But Teach for America, which used to have a large and visible presence in the Delta, is shrinking both nationally and inside Mississippi.
This year, Wilson said, Greenwood will receive no TFA teachers.
“There are only 80 in Mississippi, and none of them will be placed in Greenwood or Leflore County schools for 2017-18,” Wilson said. “They got requests for 1,100 placements.”
At the same time, the member rate that school districts pay to host TFA students has risen from $4,200 to $5,000, and state funding for Teach for America has shrunk from $6 million to $2 million.
To remedy that problem, Greenwood hopes to be the host site for new Teach for America recruits for the 2018-19 school year.
“We’re working on that,” Wilson said. “We believe that once we can get them to Greenwood and show them what we have here, more will want to teach here.” Currently, the Greenwood district has five first-year Teach for America teachers and five second-year teachers.
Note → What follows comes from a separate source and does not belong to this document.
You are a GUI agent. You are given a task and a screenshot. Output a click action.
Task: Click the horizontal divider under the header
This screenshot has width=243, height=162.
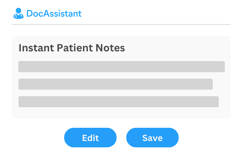click(x=121, y=24)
Delta State University is working on implementing a master’s program in teaching that would allow Teach for America students to earn graduate credits for their practical experience in the classroom.
Greenwood has also recently renewed its partnership with the Mississippi Teacher Corps program out of University of Mississippi and hopes to get three teachers from it this year. MTC selects exceptional college graduates to teach in high-poverty public schools and provides training, support, certification, and a full scholarship for a master’s degree in curriculum and instruction.
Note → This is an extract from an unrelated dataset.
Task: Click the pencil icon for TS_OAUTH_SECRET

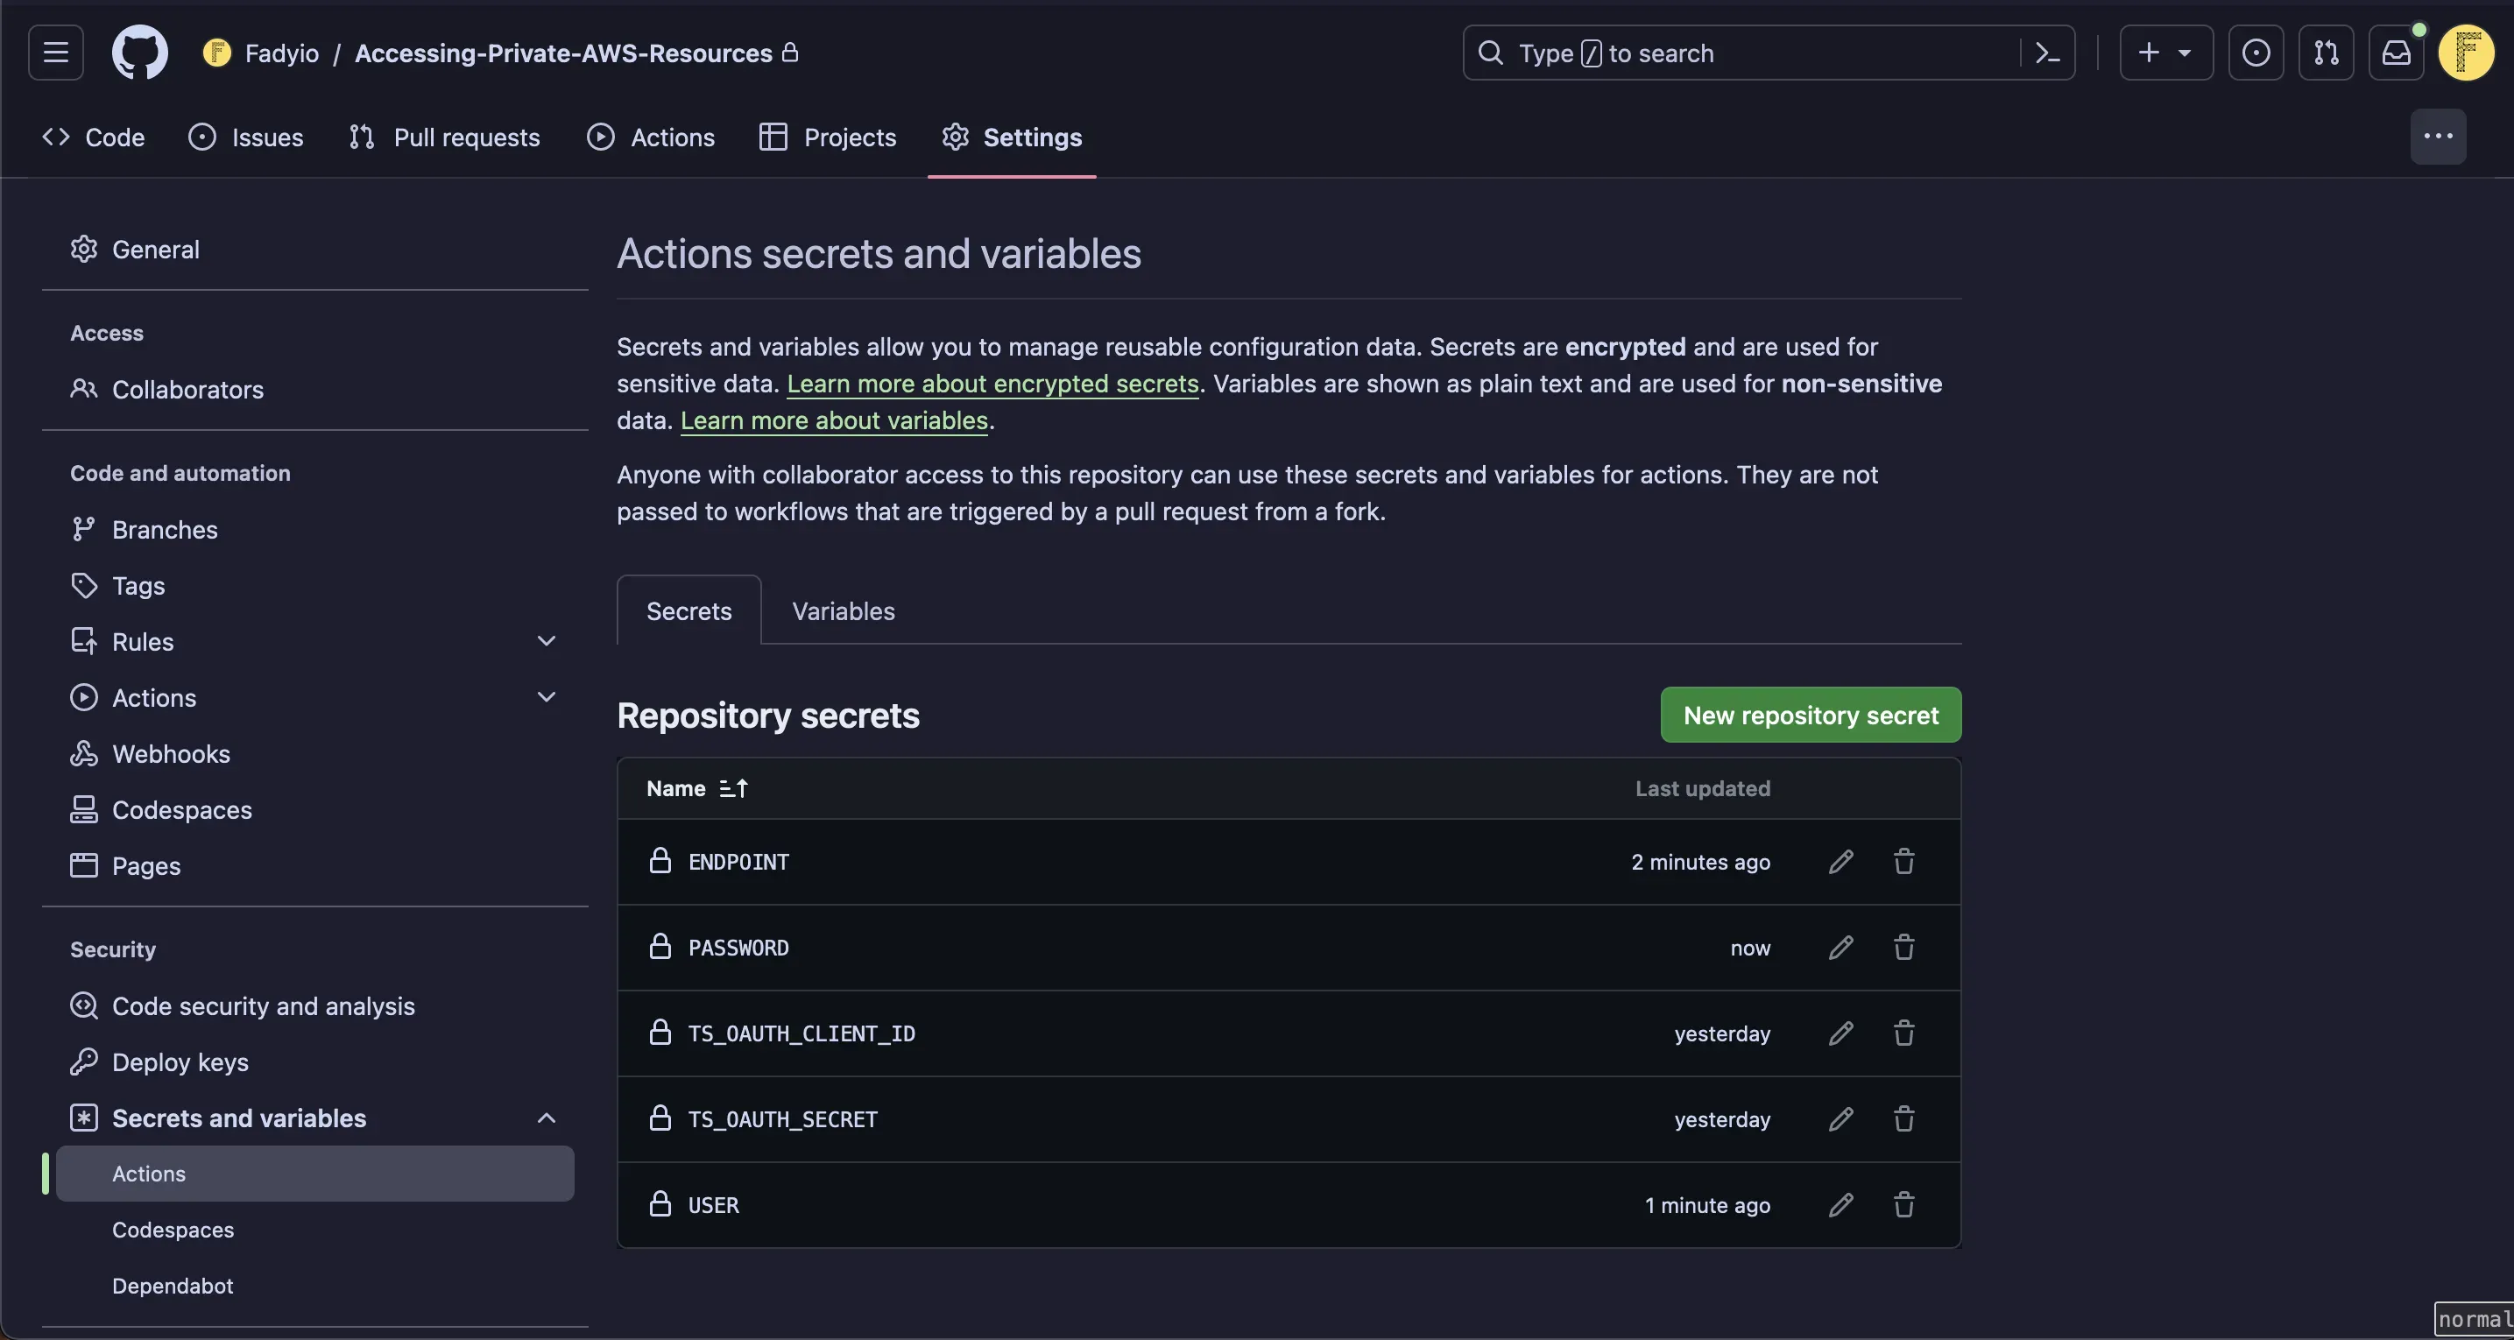Action: pos(1841,1119)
Alternative teacher certification for people with degrees or professional experience in needed content areas are another way to fill slots in a district, but it’s a difficult route and the competition is equally as fierce.
Brinkley said he was recently at a recruitment fair where the state of Louisiana was recruiting college graduates in all subject areas, not just education grads, and offering to pay for their alternative certification if they would move to Louisiana and work as teachers.
But Brinkley is not deterred, nor is Wilson.
“Education drives the economy. Teachers are the mothers and fathers of the future,” Brinkley said. “It’s difficult, accountability is high and expectations are high. But it’s worth it.”
Wilson agreed.
“You can take one good solid teacher,” she said, “and they can be the match that starts the fire.”